Aditya Birla Fashion Retail (ABFRL) has likely paid a high price to acquire women’s premium ethnic wear retailer TCNS Clothing but the management of ABFRL allayed investor concerns saying that the valuations justified the future prospects of the brands being acquired.

Analysts apprehend that ABFRL would have its work cut out to revive growth in TCNS, which has been sluggish over the last 4-5 years.

Late on Friday, ABFRL announced its acquisition of TCNS through a cash and share swap deal for a total estimated value of ₹2,900 crore. According to analysts, the merger ratio – 11 shares of ABFRL for 6 shares of TCNS – values the target company shares at ₹275 apiece, while ABFRL is paying ₹503 per share for acquiring the shares from the promoters and for the open offer.

Kotak Institutional Equities said the price of ₹503 was nine per cent higher than the fair value of TCNS in its estimate.

On the valuation front Ashish Dikshit, MD, ABFRL, said it had been done keeping in mind the value creation that TCNS is expected to bring in the long run. TCNS is expected to deliver double-digit EBITDA margin in the next 2-3 years and then it would be back to pre-Covid levels of high double-digits, he added.

Completing the Portfolio

For ABFRL, the acquisition completes a gap in its portfolio of premium women’s ethnicwear, of which TCNS has some leading brands including W and Aurelia. Both the brands are seen to have the potential to become ₹1500 crore-plus businesses and all the five brands in the company are expected to drive the growth for ABFRL, Dikshit said.

ABFRL has a wide portfolio of apparel brands – partnerships with Tarun Tahiliani, Sabyasachi Mukherjee at the top end, Marigold, Jaypore and Tasva in the premium segment and a whole range in the value segment.
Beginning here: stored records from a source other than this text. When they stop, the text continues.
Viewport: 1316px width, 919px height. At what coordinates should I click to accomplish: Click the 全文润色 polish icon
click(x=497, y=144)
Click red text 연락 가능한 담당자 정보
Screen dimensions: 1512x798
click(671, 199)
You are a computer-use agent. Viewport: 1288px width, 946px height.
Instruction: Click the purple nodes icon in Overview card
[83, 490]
Emkay Global Financial Services said TCNS had unique strengths because most of its brands have strong brand recall among its key customer segments. They are brand leaders in penetration with the added advantage of being profitable.

The Challenges

TCNS has been an underperformer for several years now and ABFRL will have to devote time and resources to turn around the company. Between FY19 and FY23, TCNS’ topline has grown just by 1-2 per cent every year.

Kotak Institutional Equities pointed out that the ABFRL has set itself a “lofty goal of resuscitating a company that is witnessing growth challenges.”
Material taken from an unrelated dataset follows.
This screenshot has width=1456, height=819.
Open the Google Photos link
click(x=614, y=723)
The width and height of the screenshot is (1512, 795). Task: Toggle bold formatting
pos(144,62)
Dikshit explained that TCNS was hit by Covid and was going through a bad patch and it was taking a longer time to recover. He said that the strength of the brands was intact and the brands would be able to command a premium as they had before.

According to Emkay Global, despite its strong brands, TCNS was “undergoing a rough patch now, given its muted topline growth and stretched cost-base effecting a deterioration in profitability.”  The company’s cost-base has expanded due to network expansion and cost inflation leading to its just breaking even in FY23 compared to a profit of ₹190 crore in FY19.

All these are concerns that ABFRL will have to address if it wants to see value proposition from the acquisition going forward.

The management said the acquisition will be financed from the cashflows worth ₹1,430 crore generated by the conversion of warrants issued to Singapore’s GIC and another Rs 700-800 crore of debt.